• _REQUIREMENTS_
1 - Answer these questions using the forum thread about the five-year-old Golden male at the Franklin County shelter.
(a) Which two rescues does Heidi36oh say she sent an email to?
(b) How far from Columbus does Heidi36oh say she lives?
(c) What name does the reply from Golden Endings use for the dog?
2 - Continue the forum thread about the five-year-old Golden male at the Franklin County shelter from its final line.

• _SELECTED EXCERPT_
......

# Handsome 5-year-old Golden male in Franklin County Dog Shelter, Columbus, Ohio



## mylissyk (Feb 25, 2007)

Please find the rescues groups for that area on the list below and email them about this dog.

National Rescue Committee of the Golden Retriever Club of America


----------



## Heidi36oh (Feb 27, 2007)

He is beautiful, wish I knew someone that could take him. I'm full with four but will ask around, please contact the rescues in Ohio....if you need me, I can e-mail a couple

Golden Endings Golden Retiever Rescue
Golden Retriever Club of Greater Toledo
GR Rescue and Adoption of Needy Dogs (GRRAND)
Golden Retriever Rescue Resource, Inc
Golden Retrievers in Need Rescue Service, Inc
Golden Treasures Golden Retriever Rescue


----------



## mylissyk (Feb 25, 2007)

I sent and email to Golden Endings in OH.


----------



## Heidi36oh (Feb 27, 2007)

I send one to Golden Endings in Columbus and GRRAND


----------



## RedDogs (Jan 30, 2010)

If anyone finds out he needs transported....let me know....


----------



## Heidi36oh (Feb 27, 2007)

Will do I'm only an hour from Columbus..have not heard anything back from rescue's


----------



## jackie_hubert (Jun 2, 2010)

I know someone looking for an adult but they're out here and I don't thing they've moved yet into their new place ):


----------



## Wendy427 (Apr 4, 2009)

I emailed all those listed by Claudia.


----------



## Heidi36oh (Feb 27, 2007)

Heard back from Golden Endings in Columbus

Thanks, Claudia 
Michelle sent us that link, too. We will look into Jake's case to see if 
we can help "spring" him. He sure is a photogenic guy! 

Tim


----------



## Karen519 (Aug 21, 2006)

*Claudia*

Claudia & Mylissyk

Thank you for emlg. them. Can you email Golden Endings back and see if they were able to spring him? If not, I think another Ohio Golden Rescue would grab him. Jake is a beauty!


----------



## Heidi36oh (Feb 27, 2007)

......

• _SUPPLIED INFORMATION_
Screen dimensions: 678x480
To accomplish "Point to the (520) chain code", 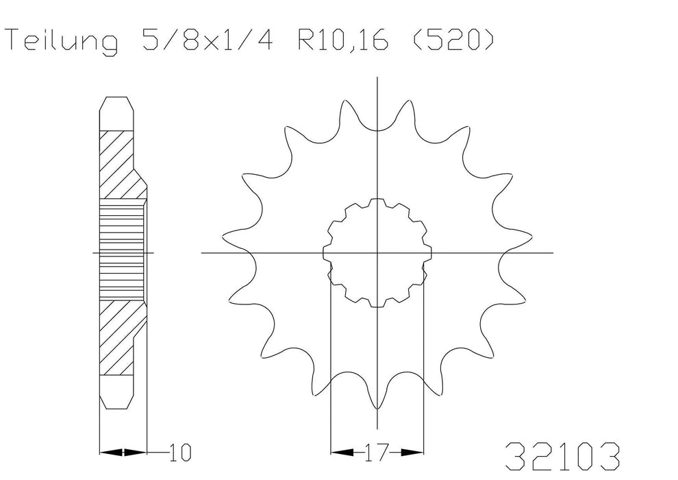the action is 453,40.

......

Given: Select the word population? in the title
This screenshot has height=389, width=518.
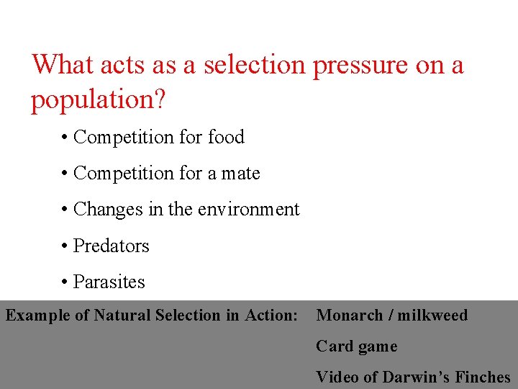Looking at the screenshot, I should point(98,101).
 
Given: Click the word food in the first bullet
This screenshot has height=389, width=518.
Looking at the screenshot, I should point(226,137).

......

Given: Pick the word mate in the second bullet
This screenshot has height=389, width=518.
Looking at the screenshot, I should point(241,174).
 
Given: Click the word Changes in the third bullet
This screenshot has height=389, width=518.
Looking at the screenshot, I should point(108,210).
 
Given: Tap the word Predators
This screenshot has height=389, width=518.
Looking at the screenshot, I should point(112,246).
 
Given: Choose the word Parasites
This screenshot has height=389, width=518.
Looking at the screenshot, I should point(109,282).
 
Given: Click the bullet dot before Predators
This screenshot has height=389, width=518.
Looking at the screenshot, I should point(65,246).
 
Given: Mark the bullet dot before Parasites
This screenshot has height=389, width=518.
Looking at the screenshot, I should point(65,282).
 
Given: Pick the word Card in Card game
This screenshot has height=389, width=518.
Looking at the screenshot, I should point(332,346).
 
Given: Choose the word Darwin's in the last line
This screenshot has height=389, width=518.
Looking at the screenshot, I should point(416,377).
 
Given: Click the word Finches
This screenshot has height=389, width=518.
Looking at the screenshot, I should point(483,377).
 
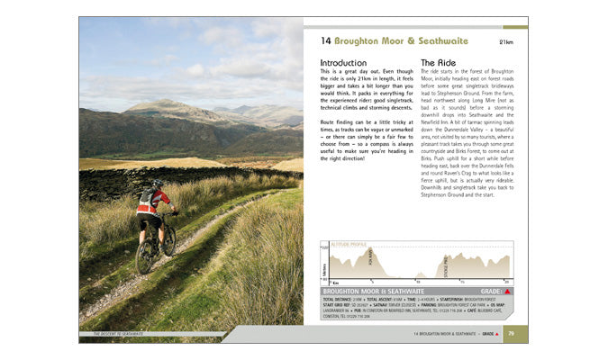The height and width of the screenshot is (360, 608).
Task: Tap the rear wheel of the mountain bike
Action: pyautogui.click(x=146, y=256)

......

• _THE ANSWERS_
1 -
(a) Golden Endings in Columbus and GRRAND
(b) About an hour
(c) Jake

2 -
Karen519 said:


> Claudia & Mylissyk
> 
> Thank you for emlg. them. Can you email Golden Endings back and see if they were able to spring him? If not, I think another Ohio Golden Rescue would grab him. Jake is a beauty!


I did....waiting :uhoh:


----------



## Karen519 (Aug 21, 2006)

*Claudia*

Claudia

Let us know!!


----------



## Heidi36oh (Feb 27, 2007)

Karen519 said:


> Claudia
> 
> Let us know!!


Will do, nothing as of right now


----------



## Heidi36oh (Feb 27, 2007)

e-mail I got today


Michelle and Claudia, 
just got this message from the adoption coordinator at Franklin Cty…



Hey guys,
Thanks for the call and offer to help. He was one of those weird cases where numbers were low and we had space for him. But let everyone concerned know that he has ben adopted and went to a great home.


Thanks for the heads-up.

Tim (for)
Kay Hirsch
Adoption Coordinator
Golden Endings Golden Retriever Rescue
1427 Roxbury Road C.H.E.
Columbus, OH 43212
614-486-0773


----------



## Heidi36oh (Feb 27, 2007)

bumping up


----------



## Karen519 (Aug 21, 2006)

*Claudia*

Wendy: Thanks so much for posting Jake and emlg. the rescues.

Claudia: Thanks so much for sending us the good news! I am so glad that Jake was adopted!!!

Golden Endings: Thank you so much for rescuing Jake!!


----------



## Wendy427 (Apr 4, 2009)

YAY!! I'm SO happy Jake's been adopted!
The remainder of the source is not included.